[WHAT YOU WILL DO]
Please lay out every line of the items below as a Markdown table with the columns "Row" and "Line text," numbering the rows and skipping blank lines. Leave the pictures out of the table.

---+---

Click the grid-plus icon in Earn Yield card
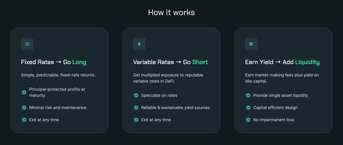Screen dimensions: 343x145 click(251, 44)
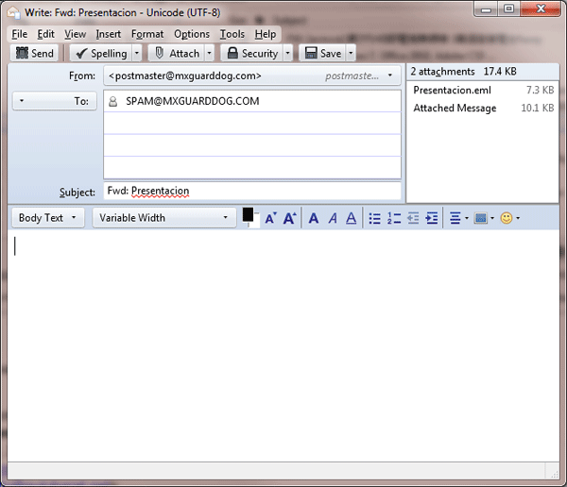
Task: Toggle bold text formatting
Action: click(315, 218)

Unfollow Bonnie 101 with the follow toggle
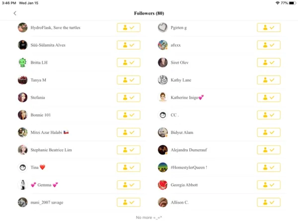(129, 115)
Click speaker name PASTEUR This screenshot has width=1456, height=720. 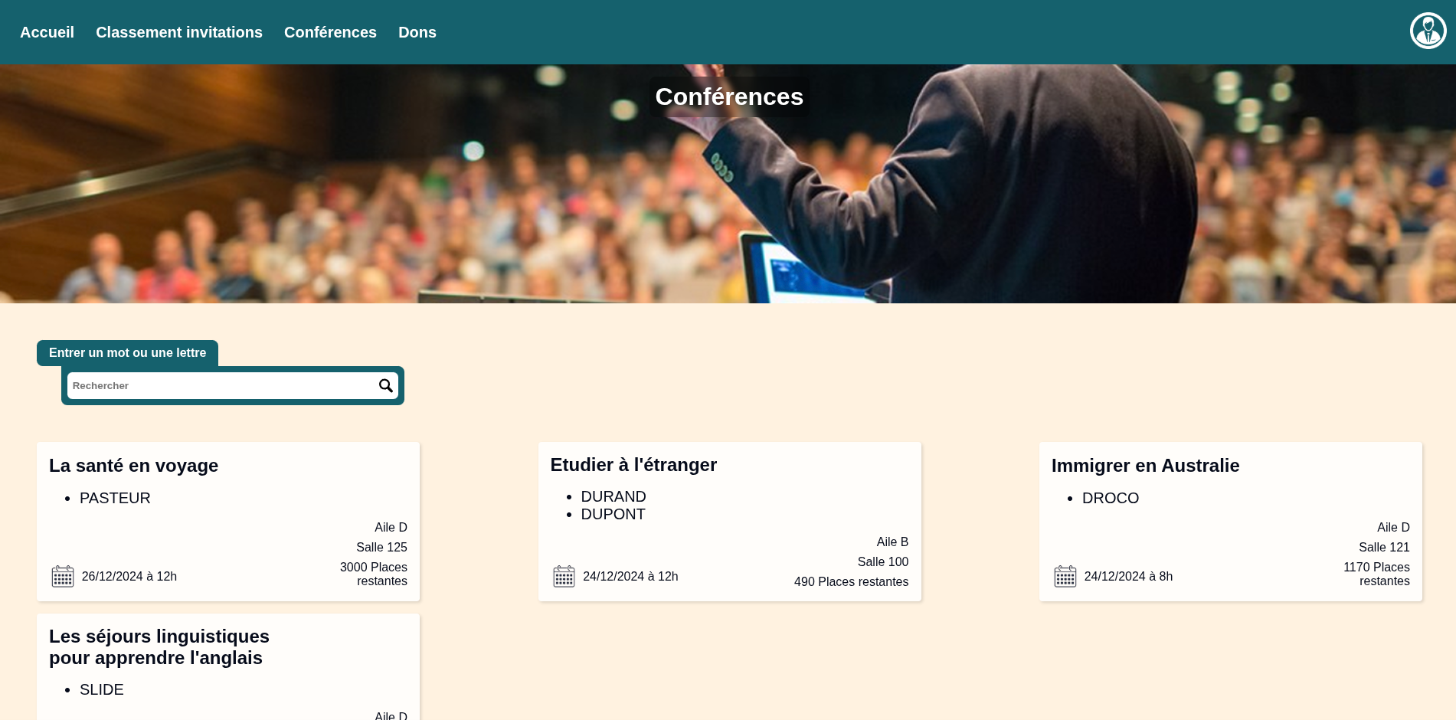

---+---

[SOLUTION TO THIS EXERCISE]
| Row | Line text |
|---|---|
| 1 | Click the grid-plus icon in Earn Yield card |
| 2 | Screen dimensions: 343x145 click(251, 44) |
| 3 | Task: Toggle bold text formatting |
| 4 | Action: click(315, 218) |
| 5 | Unfollow Bonnie 101 with the follow toggle |
| 6 | (129, 115) |
| 7 | Click speaker name PASTEUR This screenshot has width=1456, height=720.  |